BEGIN MATERIAL FOR THE TASK

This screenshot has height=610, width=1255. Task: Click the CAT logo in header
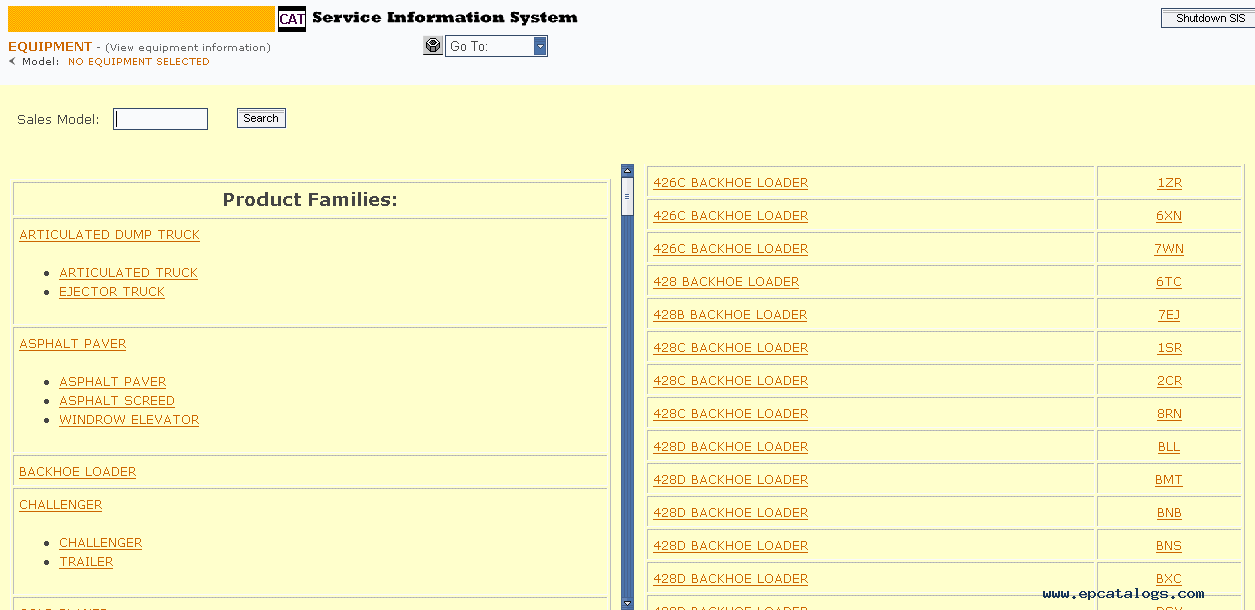click(292, 19)
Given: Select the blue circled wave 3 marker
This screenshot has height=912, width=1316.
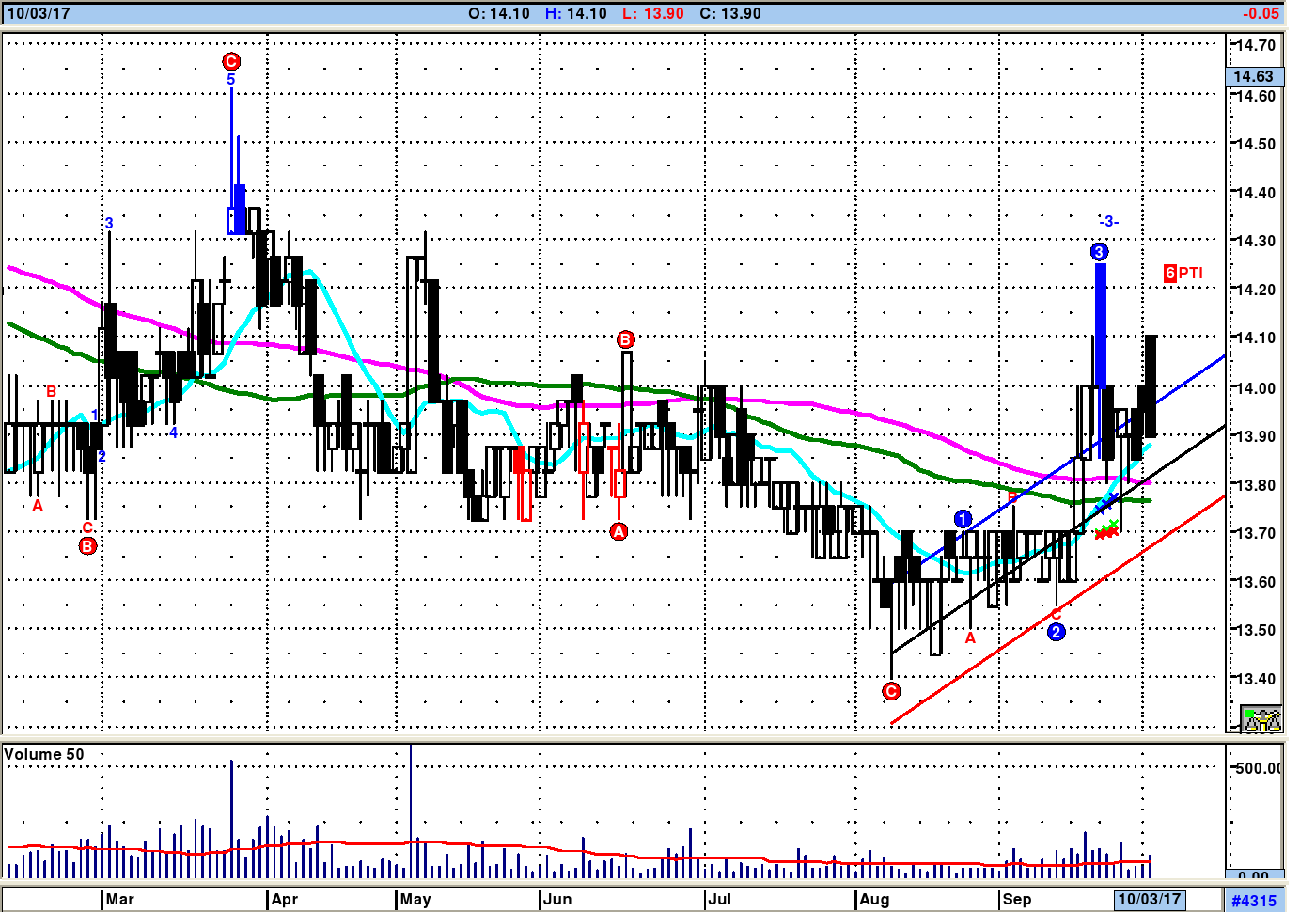Looking at the screenshot, I should pos(1099,252).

END MATERIAL FOR THE TASK

* **ACTIVITY**
An exact copy of the data is required, with the pictures excluded.

* **EXERCISE RESULT**
This screenshot has height=610, width=1255. Task: Click the CAT logo in header
click(292, 19)
Given: Select the blue circled wave 3 marker
This screenshot has height=912, width=1316.
Looking at the screenshot, I should pos(1099,252).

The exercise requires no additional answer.